If you are breeding, it is normal for the female to do that if she senses that she needs more humidity. Wet butt + body heat will help her in the process. If not, then it's still normal. Mine do it just for fun.


----------



## MsPriss (Feb 11, 2009)

LOL Normally, she hates baths and gets them done quicker than the others. I guess I'm just a little worried about her.. she's a first time mum. And I am a worry-wart. LOL
Is there a certain time of the day that Tiels usually lay their eggs?


----------



## Aly (Jul 30, 2007)

About 6am...just kidding. I'm sorry, I know you're excited. There is no certain time.

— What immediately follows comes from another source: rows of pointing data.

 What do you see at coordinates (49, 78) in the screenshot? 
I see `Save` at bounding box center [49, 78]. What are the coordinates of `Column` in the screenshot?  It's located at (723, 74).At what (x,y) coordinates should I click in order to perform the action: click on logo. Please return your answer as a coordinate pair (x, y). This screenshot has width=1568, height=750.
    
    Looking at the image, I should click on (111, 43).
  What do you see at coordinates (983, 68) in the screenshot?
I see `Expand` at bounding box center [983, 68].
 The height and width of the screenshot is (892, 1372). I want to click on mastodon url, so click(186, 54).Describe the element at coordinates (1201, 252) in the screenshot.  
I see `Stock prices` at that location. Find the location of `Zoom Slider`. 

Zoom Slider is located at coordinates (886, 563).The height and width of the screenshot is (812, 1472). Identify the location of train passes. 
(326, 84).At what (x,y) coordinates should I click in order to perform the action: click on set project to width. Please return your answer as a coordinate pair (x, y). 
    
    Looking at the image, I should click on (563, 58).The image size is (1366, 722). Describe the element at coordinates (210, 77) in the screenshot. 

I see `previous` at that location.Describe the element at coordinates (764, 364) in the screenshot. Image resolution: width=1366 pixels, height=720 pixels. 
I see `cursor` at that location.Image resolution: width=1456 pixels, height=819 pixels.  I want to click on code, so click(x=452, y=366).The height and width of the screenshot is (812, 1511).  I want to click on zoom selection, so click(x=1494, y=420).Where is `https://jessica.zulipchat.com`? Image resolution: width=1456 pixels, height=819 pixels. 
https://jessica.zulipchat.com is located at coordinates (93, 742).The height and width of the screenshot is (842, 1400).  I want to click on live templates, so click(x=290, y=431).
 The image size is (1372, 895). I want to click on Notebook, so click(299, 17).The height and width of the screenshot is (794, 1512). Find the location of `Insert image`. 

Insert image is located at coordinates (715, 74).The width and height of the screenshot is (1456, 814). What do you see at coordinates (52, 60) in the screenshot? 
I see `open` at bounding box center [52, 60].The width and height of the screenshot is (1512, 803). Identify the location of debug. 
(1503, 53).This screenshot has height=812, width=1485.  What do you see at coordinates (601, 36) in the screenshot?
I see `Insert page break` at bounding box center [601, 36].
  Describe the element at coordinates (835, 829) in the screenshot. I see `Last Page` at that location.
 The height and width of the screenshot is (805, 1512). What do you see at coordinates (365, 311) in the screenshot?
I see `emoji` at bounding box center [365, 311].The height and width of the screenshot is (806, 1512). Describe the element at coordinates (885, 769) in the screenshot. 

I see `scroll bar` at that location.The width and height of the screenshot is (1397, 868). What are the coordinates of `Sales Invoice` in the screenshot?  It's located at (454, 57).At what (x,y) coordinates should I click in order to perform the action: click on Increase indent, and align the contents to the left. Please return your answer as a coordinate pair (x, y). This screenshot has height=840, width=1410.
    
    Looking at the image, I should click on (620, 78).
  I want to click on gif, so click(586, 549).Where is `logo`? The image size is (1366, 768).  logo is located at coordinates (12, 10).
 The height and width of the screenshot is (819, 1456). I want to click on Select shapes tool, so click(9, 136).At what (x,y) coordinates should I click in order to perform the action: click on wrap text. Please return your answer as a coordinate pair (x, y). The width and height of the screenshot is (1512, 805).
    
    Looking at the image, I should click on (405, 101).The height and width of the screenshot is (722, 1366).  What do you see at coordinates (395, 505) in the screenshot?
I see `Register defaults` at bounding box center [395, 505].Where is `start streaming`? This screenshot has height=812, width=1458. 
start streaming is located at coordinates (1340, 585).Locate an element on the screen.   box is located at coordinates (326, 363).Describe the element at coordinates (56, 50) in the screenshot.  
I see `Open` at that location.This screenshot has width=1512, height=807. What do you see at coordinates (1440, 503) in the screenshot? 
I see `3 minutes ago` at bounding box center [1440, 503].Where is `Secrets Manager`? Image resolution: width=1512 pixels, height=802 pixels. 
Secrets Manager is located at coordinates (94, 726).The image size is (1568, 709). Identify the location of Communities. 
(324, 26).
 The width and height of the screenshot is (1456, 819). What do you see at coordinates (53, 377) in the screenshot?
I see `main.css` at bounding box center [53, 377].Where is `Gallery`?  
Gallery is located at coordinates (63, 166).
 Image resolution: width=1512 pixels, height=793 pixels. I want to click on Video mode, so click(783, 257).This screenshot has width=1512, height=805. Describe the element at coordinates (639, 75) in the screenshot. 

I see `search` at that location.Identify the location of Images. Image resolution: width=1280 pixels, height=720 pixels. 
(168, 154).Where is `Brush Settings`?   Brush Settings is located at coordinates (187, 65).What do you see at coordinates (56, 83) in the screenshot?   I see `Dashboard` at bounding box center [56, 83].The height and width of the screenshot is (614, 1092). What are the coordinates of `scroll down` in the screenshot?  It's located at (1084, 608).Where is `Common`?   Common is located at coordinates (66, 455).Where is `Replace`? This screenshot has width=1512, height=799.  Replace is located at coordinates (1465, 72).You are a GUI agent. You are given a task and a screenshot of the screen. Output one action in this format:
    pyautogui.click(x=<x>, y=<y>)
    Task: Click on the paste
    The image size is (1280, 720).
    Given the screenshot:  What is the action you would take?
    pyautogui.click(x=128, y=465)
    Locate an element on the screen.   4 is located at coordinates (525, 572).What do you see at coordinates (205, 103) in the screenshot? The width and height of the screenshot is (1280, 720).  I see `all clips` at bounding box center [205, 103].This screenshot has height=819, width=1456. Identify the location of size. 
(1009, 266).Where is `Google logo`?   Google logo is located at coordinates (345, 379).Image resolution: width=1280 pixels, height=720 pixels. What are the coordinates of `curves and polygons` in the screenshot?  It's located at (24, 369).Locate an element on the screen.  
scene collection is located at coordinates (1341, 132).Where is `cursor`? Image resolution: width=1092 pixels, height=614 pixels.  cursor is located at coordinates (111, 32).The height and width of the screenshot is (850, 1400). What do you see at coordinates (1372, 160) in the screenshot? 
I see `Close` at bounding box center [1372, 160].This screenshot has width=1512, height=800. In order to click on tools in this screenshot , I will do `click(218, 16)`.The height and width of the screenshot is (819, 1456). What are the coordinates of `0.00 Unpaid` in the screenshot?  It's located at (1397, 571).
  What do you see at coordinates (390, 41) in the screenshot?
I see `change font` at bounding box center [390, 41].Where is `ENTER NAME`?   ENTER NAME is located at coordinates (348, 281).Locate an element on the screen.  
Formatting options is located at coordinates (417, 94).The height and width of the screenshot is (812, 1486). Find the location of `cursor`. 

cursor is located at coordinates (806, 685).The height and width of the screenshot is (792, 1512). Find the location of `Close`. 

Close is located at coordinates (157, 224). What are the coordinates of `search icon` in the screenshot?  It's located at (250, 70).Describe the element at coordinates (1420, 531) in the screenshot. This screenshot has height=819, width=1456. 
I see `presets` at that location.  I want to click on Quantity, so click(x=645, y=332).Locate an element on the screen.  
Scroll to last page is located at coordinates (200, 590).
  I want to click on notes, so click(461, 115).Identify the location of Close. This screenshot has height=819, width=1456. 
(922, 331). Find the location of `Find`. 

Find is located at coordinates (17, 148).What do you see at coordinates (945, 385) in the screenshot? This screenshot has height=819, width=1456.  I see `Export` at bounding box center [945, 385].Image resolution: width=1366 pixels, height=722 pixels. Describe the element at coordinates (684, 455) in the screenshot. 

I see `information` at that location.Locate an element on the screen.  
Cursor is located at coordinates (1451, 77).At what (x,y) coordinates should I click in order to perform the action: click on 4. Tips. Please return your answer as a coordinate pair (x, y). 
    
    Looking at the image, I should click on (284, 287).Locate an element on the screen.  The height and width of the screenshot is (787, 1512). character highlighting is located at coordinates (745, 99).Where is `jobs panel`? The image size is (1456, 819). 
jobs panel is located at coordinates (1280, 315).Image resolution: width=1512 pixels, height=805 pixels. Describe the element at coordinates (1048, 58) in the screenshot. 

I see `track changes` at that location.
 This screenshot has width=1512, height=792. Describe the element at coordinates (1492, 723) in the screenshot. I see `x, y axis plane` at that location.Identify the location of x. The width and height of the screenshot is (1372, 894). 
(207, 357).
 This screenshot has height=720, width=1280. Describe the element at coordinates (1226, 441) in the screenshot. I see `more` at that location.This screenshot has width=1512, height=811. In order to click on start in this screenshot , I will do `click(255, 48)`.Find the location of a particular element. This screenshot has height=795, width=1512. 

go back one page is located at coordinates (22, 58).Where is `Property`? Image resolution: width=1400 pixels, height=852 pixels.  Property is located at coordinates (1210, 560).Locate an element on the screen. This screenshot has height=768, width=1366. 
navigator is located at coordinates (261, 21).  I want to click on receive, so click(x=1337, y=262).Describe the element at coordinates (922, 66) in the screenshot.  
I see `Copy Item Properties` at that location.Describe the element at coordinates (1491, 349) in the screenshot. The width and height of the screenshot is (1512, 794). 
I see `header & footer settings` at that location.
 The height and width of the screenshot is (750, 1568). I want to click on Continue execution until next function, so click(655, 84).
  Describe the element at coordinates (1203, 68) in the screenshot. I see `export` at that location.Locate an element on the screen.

Just make sure you're very familiar with her behavior now and what the signs are for becoming egg bound. It is deadly so all breeders should know what to look for. If all goes well, you'll know the egg is on the way within a day or so when her poop get HUGE. She will hold it and will ussualy go once in the am.


----------



## MsPriss (Feb 11, 2009)

LOL I was just reading an article on egg binding.. It's so scary! 
Btw.. her poops have been heavier for the last day or two.. so we might be close. I have a person (with over 25 yrs experience) that is going to teach me how to handfeed in the next few weeks.. I'm so excited.. but nervous too. :blink:


----------



## Aly (Jul 30, 2007)

Don't get ahead of yourself. I only say that because I know what it's like to be so close but not quite. Just concentrate on anything you can do for them now and focus on helping her when if needed and the rest will follow. Handfeeding is not easy and you will lose some sleep but it's good that someone is acctually going to show you. Are they getting veggies and egg food or boiled egg?
I wish you and them the best! Any questions, just ask.


----------



## MsPriss (Feb 11, 2009)

Yes, their diet has been excellent since they came to live with me. They don't always eat what I give them, but the list of actual things they eat looks something like this. They eat veggies everyday, they aren't keen on fruits, but they will sometimes eat a bit of apple. 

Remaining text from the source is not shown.